[To do] Nothing but a number is expected: the count of lines in the data below that include "each".

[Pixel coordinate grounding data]
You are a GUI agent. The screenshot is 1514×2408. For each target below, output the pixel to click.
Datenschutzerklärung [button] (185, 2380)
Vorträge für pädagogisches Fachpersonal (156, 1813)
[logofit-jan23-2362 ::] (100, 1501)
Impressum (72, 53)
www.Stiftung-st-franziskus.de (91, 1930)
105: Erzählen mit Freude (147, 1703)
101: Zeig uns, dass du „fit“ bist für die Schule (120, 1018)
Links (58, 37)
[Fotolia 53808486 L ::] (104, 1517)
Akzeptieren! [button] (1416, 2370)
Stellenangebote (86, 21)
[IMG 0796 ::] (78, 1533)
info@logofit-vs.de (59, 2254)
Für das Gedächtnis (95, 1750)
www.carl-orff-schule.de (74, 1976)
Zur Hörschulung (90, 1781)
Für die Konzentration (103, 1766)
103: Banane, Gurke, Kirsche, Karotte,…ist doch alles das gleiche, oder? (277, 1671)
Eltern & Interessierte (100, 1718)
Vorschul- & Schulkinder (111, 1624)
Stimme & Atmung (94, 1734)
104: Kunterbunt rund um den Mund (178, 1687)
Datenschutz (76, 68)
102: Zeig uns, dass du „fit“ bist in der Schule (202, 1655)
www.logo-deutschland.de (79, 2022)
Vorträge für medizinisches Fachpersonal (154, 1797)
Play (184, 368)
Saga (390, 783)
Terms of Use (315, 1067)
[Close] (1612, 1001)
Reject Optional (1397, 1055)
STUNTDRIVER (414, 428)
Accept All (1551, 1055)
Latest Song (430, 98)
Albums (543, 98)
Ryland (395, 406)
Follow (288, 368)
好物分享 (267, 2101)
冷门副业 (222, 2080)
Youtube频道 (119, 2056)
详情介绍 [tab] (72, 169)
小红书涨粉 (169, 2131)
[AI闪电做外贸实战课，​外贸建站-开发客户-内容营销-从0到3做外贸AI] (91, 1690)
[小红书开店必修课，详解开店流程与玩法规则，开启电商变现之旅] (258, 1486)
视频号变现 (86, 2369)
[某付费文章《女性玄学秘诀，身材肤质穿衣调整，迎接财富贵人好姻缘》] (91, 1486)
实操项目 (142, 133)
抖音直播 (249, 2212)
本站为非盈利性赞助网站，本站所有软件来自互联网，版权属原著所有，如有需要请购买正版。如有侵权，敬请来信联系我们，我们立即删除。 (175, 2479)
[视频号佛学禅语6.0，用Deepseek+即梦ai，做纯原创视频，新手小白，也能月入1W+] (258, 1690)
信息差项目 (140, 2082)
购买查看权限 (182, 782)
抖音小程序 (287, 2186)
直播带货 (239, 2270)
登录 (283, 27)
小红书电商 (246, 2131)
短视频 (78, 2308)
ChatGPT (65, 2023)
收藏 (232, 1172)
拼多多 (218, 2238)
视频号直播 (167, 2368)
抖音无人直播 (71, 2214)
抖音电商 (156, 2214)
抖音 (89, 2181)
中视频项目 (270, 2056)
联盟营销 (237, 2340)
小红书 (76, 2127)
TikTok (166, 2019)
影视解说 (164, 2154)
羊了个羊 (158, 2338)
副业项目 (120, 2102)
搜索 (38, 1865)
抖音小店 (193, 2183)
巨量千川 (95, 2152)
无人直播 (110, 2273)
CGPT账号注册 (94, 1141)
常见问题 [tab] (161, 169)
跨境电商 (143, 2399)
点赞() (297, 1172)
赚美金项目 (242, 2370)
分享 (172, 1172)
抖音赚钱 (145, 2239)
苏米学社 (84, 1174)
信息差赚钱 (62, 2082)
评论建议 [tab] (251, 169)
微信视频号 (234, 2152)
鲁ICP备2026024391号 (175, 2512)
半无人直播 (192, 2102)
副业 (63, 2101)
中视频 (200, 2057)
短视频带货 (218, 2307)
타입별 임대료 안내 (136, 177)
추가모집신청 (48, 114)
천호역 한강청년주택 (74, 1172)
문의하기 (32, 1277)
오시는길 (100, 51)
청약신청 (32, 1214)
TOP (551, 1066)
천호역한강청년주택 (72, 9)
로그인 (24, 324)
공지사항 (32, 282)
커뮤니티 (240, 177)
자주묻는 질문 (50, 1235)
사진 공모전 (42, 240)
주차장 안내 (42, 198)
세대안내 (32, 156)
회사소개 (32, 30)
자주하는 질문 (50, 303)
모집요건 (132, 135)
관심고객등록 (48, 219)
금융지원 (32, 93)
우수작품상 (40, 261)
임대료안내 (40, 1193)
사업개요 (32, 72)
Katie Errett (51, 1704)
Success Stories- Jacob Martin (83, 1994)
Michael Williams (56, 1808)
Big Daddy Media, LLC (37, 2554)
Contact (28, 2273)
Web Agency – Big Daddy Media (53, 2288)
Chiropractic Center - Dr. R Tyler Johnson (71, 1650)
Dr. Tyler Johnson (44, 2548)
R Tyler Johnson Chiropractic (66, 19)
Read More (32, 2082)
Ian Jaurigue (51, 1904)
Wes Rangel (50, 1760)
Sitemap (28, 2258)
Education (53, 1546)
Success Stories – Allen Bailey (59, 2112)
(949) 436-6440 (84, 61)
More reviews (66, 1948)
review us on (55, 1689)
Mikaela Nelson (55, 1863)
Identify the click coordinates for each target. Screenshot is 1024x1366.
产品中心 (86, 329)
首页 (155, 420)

[Written answer] 2